> **Entries provided**:
........

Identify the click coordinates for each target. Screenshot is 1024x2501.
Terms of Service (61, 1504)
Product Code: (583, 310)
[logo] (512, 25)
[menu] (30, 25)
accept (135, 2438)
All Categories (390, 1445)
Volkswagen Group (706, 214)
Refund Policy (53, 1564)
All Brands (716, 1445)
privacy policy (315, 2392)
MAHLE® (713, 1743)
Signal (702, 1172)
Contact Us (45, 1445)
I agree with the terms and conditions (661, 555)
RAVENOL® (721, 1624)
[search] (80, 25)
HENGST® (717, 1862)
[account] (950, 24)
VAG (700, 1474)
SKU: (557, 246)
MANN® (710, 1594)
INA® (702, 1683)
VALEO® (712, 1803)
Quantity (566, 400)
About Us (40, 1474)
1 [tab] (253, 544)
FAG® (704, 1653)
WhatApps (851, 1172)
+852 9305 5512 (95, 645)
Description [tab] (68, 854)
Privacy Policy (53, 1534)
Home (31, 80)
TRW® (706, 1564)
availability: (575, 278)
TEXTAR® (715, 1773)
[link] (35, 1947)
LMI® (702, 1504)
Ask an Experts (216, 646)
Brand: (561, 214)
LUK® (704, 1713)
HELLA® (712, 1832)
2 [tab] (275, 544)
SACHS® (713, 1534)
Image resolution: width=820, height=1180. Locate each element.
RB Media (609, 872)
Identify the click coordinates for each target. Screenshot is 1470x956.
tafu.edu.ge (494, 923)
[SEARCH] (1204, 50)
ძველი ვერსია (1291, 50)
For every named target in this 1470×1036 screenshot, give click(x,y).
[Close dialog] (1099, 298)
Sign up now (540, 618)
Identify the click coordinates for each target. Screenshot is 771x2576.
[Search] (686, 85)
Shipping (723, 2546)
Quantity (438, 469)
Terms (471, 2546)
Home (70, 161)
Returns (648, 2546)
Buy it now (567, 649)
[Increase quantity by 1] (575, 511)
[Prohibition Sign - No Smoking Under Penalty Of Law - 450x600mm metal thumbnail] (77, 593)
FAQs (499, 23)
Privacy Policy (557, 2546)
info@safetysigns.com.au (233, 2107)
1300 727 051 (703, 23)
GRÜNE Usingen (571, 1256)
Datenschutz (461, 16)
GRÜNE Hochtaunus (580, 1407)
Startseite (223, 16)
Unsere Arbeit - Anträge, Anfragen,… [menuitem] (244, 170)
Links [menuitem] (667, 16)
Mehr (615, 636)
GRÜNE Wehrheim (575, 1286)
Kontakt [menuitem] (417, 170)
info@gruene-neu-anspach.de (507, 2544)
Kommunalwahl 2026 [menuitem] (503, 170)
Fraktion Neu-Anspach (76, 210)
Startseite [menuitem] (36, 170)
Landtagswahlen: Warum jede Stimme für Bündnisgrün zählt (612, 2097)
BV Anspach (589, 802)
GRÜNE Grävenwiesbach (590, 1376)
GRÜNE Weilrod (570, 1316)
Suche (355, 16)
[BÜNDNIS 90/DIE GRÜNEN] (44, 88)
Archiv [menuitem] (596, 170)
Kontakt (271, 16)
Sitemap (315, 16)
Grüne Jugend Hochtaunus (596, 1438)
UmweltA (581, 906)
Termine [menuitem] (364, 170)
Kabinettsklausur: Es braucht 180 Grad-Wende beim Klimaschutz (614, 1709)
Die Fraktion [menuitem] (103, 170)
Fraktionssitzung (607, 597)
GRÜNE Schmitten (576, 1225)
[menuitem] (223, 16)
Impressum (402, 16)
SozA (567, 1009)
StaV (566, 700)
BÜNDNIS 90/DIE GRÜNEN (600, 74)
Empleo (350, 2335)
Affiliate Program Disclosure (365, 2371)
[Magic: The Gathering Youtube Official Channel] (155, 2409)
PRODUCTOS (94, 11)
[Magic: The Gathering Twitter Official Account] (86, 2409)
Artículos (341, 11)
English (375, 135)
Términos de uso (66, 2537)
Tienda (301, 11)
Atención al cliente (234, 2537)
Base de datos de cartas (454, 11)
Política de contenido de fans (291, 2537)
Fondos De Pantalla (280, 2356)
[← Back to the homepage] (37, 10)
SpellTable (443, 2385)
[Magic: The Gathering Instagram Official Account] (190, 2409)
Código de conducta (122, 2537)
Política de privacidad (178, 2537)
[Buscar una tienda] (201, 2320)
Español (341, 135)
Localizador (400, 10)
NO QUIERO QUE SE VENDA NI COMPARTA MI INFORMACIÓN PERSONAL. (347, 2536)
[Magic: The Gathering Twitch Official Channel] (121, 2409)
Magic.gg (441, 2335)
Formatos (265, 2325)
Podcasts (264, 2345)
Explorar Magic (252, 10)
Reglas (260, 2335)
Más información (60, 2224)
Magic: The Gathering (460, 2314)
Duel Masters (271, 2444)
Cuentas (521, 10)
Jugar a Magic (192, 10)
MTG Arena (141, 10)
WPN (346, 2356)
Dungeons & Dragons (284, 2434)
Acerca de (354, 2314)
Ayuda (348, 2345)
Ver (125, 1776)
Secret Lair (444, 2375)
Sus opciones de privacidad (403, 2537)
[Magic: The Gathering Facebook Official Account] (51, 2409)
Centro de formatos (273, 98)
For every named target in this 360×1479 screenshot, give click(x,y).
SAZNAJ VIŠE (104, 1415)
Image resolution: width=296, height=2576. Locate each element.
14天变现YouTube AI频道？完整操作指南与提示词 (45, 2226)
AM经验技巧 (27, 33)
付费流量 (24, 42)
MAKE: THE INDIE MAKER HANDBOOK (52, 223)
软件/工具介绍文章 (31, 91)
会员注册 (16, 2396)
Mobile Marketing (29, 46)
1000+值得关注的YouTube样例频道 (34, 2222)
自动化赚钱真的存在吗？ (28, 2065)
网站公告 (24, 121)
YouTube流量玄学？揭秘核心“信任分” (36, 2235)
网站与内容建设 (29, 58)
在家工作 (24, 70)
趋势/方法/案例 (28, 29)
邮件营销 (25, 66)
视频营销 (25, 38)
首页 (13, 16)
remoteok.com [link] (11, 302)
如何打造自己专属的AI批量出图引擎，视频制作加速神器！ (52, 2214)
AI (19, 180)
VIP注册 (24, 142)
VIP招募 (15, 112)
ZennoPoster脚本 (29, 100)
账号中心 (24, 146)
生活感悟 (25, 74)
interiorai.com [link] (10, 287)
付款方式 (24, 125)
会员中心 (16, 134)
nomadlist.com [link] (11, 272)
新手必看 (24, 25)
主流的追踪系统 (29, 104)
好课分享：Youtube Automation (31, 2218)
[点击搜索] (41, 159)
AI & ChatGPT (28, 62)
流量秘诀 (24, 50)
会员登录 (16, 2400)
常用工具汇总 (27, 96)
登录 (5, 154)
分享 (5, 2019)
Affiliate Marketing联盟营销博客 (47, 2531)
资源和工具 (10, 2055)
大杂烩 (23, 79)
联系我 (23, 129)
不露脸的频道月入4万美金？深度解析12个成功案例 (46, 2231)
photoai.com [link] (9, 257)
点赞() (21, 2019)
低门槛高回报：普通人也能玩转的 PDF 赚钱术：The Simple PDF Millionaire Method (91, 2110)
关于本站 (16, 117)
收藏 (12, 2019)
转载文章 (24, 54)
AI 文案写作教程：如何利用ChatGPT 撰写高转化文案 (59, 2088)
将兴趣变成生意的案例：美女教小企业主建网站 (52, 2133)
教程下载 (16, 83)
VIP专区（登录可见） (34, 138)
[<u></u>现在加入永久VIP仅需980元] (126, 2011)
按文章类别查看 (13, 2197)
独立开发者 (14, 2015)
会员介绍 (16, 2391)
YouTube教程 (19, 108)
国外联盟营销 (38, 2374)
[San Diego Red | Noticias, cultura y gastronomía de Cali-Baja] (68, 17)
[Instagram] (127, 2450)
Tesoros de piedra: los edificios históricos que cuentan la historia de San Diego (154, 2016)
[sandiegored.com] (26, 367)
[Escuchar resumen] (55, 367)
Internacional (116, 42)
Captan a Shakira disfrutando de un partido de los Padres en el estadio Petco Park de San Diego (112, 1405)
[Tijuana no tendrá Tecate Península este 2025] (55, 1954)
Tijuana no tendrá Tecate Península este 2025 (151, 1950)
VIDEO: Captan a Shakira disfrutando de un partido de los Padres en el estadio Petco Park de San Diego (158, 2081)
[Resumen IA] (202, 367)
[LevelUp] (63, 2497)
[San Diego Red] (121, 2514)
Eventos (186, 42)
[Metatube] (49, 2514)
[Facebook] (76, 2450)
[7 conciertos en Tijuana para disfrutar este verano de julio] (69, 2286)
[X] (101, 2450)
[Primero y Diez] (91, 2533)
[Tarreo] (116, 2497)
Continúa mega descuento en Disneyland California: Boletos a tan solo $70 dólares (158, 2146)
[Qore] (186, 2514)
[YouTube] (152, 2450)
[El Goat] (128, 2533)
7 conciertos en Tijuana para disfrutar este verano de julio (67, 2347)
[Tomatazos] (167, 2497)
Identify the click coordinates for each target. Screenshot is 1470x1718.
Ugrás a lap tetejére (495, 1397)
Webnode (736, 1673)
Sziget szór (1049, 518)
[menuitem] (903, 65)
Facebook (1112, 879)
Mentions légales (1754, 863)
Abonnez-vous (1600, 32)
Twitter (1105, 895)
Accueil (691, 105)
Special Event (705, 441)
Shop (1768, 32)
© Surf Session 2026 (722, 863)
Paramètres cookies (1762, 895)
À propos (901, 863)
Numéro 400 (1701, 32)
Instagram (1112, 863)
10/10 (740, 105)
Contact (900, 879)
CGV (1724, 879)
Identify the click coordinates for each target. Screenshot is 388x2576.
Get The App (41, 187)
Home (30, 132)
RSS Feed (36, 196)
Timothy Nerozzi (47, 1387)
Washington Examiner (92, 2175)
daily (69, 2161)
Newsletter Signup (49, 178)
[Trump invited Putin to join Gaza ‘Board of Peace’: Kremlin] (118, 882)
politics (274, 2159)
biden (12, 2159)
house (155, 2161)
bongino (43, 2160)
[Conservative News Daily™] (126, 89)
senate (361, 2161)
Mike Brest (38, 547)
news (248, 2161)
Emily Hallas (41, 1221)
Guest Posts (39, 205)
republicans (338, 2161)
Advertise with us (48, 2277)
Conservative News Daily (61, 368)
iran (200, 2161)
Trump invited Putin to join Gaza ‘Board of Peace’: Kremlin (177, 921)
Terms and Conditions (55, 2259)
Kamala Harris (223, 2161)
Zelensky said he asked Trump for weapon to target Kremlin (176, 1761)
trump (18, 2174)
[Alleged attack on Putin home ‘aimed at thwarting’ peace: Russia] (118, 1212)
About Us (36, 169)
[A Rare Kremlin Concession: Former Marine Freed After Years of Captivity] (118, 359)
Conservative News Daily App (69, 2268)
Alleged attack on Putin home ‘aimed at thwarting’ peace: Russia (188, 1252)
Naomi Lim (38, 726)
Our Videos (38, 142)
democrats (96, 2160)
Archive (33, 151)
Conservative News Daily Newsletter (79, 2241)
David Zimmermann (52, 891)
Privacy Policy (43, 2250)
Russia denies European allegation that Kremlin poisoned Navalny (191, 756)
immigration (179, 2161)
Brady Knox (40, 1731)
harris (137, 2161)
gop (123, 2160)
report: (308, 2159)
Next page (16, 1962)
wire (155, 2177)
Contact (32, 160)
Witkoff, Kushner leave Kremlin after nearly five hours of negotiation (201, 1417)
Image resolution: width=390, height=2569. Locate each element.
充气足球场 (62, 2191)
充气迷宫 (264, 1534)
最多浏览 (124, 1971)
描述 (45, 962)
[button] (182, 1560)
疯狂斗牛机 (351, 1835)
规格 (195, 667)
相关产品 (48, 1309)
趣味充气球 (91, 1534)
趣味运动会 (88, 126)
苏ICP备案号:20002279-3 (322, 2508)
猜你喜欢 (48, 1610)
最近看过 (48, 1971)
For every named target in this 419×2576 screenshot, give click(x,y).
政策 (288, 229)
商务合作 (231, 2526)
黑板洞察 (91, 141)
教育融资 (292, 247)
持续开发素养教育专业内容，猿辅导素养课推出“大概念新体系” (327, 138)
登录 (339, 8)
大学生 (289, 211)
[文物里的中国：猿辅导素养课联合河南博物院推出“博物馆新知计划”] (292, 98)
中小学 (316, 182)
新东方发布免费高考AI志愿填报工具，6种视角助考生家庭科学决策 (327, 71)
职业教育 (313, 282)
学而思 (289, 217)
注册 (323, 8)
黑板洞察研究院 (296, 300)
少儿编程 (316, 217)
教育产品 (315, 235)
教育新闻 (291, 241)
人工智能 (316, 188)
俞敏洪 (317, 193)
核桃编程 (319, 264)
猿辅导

........

> **Brief**:
Everything in the material above from the line that has "Twitter (1105, 895)" through the line that has "biden (12, 2159)" must be duplicated exactly, with no other lines given.

> **Task answer**:
Twitter (1105, 895)
Accueil (691, 105)
Special Event (705, 441)
Shop (1768, 32)
© Surf Session 2026 (722, 863)
Paramètres cookies (1762, 895)
À propos (901, 863)
Numéro 400 (1701, 32)
Instagram (1112, 863)
10/10 (740, 105)
Contact (900, 879)
CGV (1724, 879)
Identify the click coordinates for each target. Screenshot is 388x2576.
Get The App (41, 187)
Home (30, 132)
RSS Feed (36, 196)
Timothy Nerozzi (47, 1387)
Washington Examiner (92, 2175)
daily (69, 2161)
Newsletter Signup (49, 178)
[Trump invited Putin to join Gaza ‘Board of Peace’: Kremlin] (118, 882)
politics (274, 2159)
biden (12, 2159)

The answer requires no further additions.